[Start of section]
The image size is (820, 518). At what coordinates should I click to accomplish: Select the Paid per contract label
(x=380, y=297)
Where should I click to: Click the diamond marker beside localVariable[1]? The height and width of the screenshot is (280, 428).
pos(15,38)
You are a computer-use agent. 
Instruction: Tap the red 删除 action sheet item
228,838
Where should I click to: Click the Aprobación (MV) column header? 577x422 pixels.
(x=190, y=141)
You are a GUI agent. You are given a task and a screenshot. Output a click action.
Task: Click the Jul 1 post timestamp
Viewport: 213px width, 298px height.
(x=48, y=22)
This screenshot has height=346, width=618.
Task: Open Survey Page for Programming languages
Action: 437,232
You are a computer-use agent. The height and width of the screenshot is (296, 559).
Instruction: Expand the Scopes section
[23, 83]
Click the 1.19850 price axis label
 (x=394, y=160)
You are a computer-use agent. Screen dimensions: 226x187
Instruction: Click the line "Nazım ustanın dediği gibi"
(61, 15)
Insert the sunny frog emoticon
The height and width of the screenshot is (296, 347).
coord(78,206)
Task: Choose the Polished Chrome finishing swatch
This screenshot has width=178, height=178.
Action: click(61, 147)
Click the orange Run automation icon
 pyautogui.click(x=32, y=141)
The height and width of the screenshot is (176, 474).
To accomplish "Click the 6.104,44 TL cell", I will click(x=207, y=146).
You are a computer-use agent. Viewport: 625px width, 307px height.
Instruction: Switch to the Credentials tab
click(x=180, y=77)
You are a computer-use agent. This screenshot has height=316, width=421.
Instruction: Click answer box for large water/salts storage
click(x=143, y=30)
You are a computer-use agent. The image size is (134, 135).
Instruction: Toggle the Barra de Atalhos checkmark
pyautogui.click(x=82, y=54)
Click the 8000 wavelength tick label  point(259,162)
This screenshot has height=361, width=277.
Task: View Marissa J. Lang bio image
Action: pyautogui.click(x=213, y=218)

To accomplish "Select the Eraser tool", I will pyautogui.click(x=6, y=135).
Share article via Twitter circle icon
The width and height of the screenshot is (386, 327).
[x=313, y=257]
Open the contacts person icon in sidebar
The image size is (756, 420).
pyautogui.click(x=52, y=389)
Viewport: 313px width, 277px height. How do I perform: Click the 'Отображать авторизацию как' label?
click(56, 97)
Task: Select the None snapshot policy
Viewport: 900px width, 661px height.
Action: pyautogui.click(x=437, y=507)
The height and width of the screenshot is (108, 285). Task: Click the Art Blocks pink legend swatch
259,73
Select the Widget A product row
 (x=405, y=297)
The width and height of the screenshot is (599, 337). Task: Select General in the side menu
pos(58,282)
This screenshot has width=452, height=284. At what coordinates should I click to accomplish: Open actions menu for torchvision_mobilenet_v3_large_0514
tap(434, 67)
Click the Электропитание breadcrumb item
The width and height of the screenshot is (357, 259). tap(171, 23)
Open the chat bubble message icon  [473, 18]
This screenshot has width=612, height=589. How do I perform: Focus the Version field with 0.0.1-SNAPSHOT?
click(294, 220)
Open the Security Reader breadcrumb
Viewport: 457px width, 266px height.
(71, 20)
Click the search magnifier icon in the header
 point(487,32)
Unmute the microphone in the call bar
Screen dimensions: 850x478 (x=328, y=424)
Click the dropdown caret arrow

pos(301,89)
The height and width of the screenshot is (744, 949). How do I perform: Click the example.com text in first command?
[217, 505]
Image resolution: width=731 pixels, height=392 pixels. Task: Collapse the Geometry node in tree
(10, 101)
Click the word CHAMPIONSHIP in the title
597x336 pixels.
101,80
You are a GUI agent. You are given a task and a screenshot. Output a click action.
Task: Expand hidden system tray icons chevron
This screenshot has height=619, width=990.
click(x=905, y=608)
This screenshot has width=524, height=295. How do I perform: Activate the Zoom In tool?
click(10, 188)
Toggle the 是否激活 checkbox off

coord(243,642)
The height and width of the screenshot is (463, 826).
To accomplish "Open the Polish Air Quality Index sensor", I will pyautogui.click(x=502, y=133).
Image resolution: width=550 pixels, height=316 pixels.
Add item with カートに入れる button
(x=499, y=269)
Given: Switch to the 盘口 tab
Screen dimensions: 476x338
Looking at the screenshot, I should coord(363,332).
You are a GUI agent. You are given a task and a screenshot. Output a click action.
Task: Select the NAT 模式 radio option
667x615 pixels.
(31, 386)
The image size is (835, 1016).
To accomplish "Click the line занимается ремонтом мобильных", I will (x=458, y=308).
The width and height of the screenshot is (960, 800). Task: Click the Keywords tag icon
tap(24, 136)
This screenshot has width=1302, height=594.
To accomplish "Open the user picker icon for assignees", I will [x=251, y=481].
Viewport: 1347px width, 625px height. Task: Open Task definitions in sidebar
[End of section]
§ **ASSIGNMENT**
Which of the lines in the data hold the string "agent"? Report each of them by copying it.

§ **WRITTEN RESPONSE**
You are a computer-use agent. 
You are a GUI agent. You are given a task and a screenshot. Output a click action.
You are a computer-use agent. The height and width of the screenshot is (296, 559).
You are a computer-use agent. Screen dimensions: 226x187
You are a computer-use agent. Viewport: 625px width, 307px height.
You are a computer-use agent. This screenshot has height=316, width=421.
You are a computer-use agent. The image size is (134, 135).
You are a GUI agent. You are given a task and a screenshot. Output a click action.
You are a GUI agent. You are given a task and a screenshot. Output a click action.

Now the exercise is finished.